§ Task item
Find the line with "Viewport: 993px width, 609px" in the entries below, then output every line from it down to the line with "Given: Select the pink 一斉配信 card thumbnail", exactly and with no pictures.

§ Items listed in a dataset
- - -

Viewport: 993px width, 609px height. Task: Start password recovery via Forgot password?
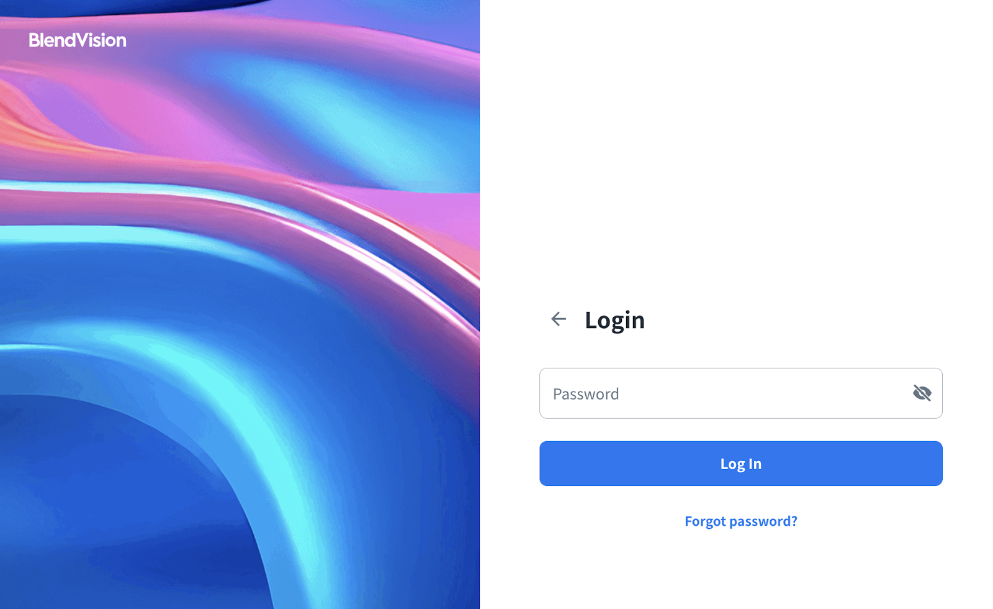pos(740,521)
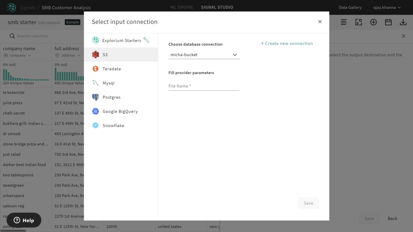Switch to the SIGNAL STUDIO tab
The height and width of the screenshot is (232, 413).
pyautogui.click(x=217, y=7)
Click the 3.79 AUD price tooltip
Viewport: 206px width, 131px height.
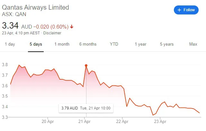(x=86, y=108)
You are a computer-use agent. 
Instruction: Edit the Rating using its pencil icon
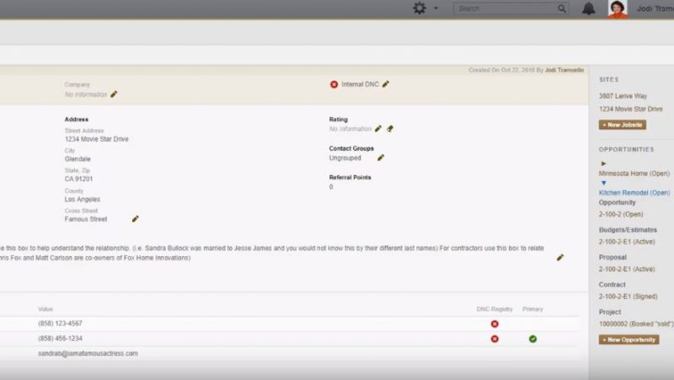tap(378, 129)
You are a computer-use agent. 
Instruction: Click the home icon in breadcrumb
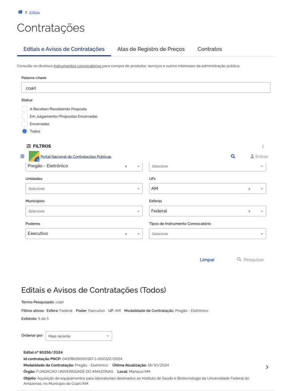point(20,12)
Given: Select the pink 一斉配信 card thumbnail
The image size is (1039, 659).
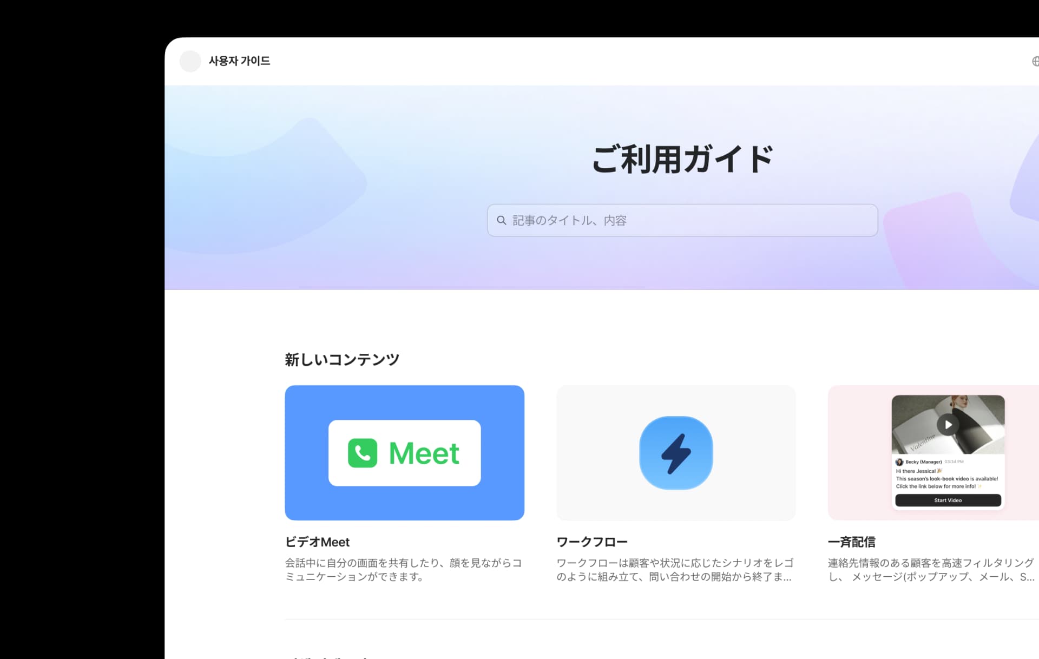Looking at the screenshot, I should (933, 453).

- - -

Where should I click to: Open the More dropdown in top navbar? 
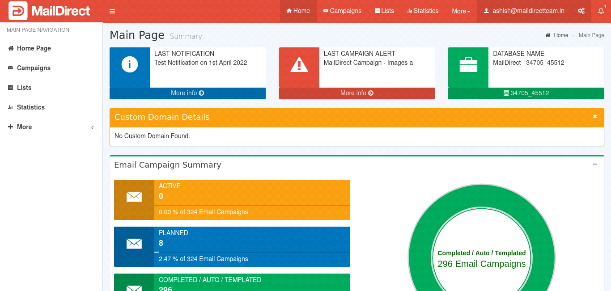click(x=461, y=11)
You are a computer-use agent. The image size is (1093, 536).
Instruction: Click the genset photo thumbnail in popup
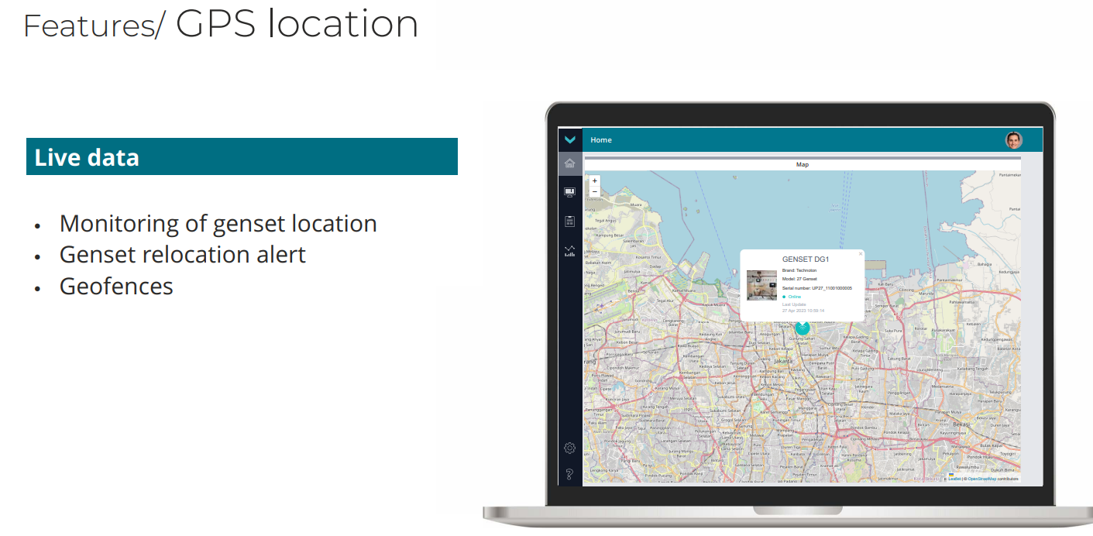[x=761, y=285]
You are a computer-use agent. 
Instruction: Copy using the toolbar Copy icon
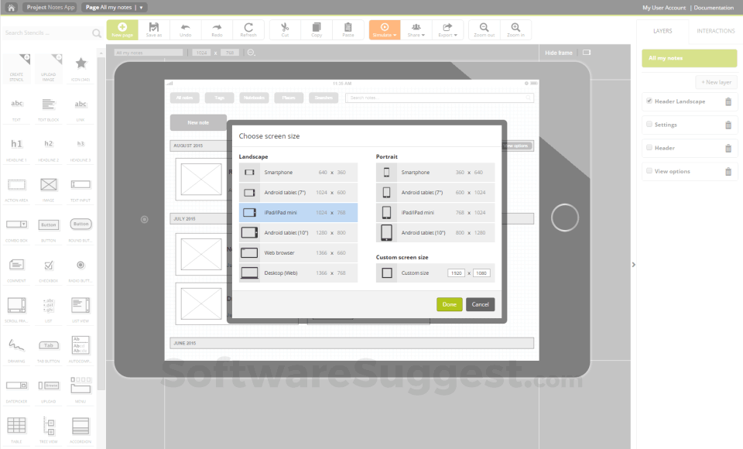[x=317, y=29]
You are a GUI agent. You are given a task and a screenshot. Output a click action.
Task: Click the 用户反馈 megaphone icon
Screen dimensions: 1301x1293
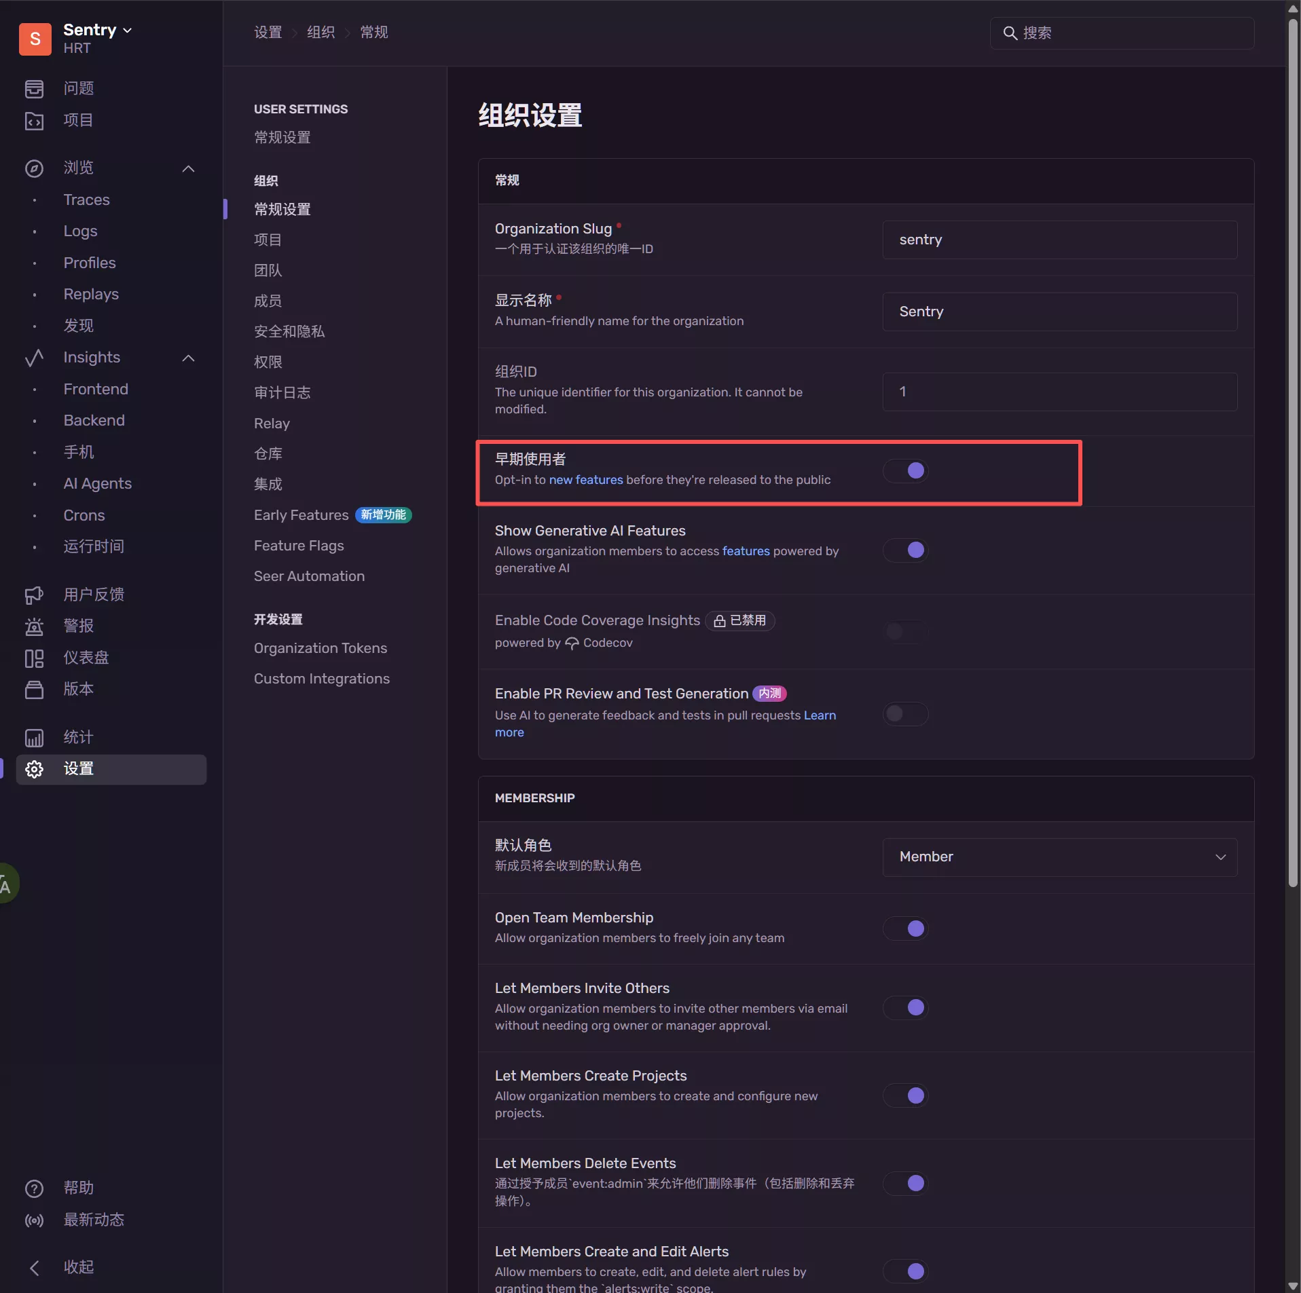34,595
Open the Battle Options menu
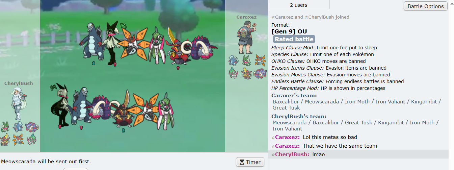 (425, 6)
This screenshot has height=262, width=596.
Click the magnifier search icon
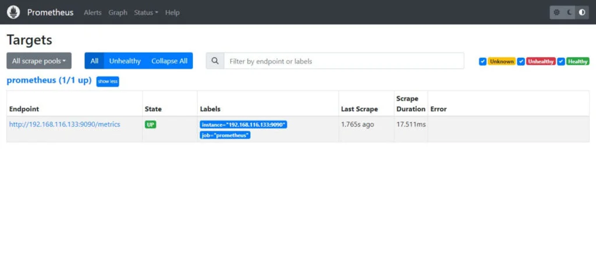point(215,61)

- - -

§ Answer to this task
Viewport: 993px width, 609px height. Task: Start password recovery via Forgot password?
pos(740,521)
Switch to the SIGNAL STUDIO tab
The height and width of the screenshot is (232, 413).
pyautogui.click(x=217, y=7)
Click the 3.79 AUD price tooltip
Viewport: 206px width, 131px height.
(x=86, y=108)
You are a computer-use agent. 
Instruction: Edit the Rating using its pencil icon
tap(378, 129)
You are a computer-use agent. 
Instruction: Click the home icon in breadcrumb
point(20,12)
Given: Select the pink 一斉配信 card thumbnail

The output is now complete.